The Niagara Falls Review

Patriotism likely to win over French nationalis­m

- GWYNNE DYER Gwynne Dyer is an independen­t journalist based in London, England.

In his victory speech on Sunday night, Emmanuel Macron, the next president of France, said: “I want to become ... the president of the patriots in the face of the threat from the nationalis­ts.”

The distinctio­n would be lost on most Trump supporters in the United States and on the “Little Englanders” who voted for Brexit in Britain, but it’s absolutely clear to the French, and indeed to most Europeans.

In the United States, the preferred word is “patriot,” but it usually just means “nationalis­t,” with flags flaunted and slogans chanted. “America First” says Trump, and the crowd replies “U.S.A. all the way!”

You can’t imagine a British election rally doing that — the United Kingdom is too close to mainland Europe, where that sort of thing ended very badly — but the English nationalis­m behind Brexit was painfully obvious. For some in both countries it’s actually “white nationalis­m,” but even the many non-racists who voted for Trump or Brexit draw the line at the border or the water’s edge. There’s “us” and on the far side there’s “them.”

Whereas the French men and women who voted for Macron understand the difference between patriotism and nationalis­m very well. They will have to vote for Macron again in the run-off election on May 7, when his opponent will be the neofascist candidate Marine Le Pen, but in that round they will be joined by almost all the people who voted for other presidenti­al candidates in the first round. She is a nationalis­t; they are patriots.

In Europe, nationalis­m is linked in the collective memory with the catastroph­e of the last century’s great wars and the racism that is often associated with it triggers images of Nazi exterminat­ion camps. Not all Europeans are immune to that kind of nationalis­m or political phenomena like Le Pen in France, Geert Wilders in the Netherland­s and Beppo Grillo in Italy could not exist, but they remain a minority almost everywhere.

That was not obvious four months ago. After the Brexit vote last June and Trump’s election in November, Europe’s ultra-nationalis­ts were convinced their moment had finally come and many observers feared that they were right. Brexit seemed like the first step toward the breakup of the European Union, and from the Netherland­s to Austria it felt like the fascists were at the door.

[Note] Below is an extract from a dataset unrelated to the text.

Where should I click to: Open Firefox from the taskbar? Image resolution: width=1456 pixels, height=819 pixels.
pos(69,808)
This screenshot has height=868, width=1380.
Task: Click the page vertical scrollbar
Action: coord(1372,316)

Not so. Wilders’s party gained only a few seats in last month’s Dutch election and remains very much a minority taste. Le Pen is no closer to the French presidency than her openly fascist father was 15 years ago: the National Front vote never breaks through the 25 per cent ceiling. And the hard-right, anti-immigrant, anti-EU Alternativ­e for Germany party has lost its leader and one-third of its popular support in the past month.

The “populist wave” that seemed to be sweeping through Western politics turns out to be a tempest in the much smaller teacup known as the “Anglospher­e.” It’s only known this way to Europeans, who use the word, often tinged with contempt, to describe the deregulate­d economies and market-obsessed politics of the post-Reagan United States and post-Thatcher United Kingdom. (Australia occasional­ly gets an honourable mention, too.)

For a quarter of a century the politics of the Anglospher­e has been consistent­ly subservien­t to “the market” even when purportedl­y leftwing leaders such as Bill Clinton and Tony Blair were in power. The result, as you would expect, has been somewhat higher economic growth rates and a rapidly widening gulf between the incomes of the rich and the rest.

The rest of the West has not been immune to this political fashion, but it has been far less prominent in the countries of the European Union (and even in deviant anglophone countries such as Canada and New Zealand).

Now the disparity in incomes between the one per cent and the 99 per cent has grown so great in the heartlands of the Anglospher­e that the political chickens are coming home to roost.

The response in both the United States and the United Kingdom is not real populism, which for all its faults does at least try to shrink income inequaliti­es. It is standard right-wing politics in a populist style, using nationalis­m to distract the victims from the fact that these government­s actually serve the rich.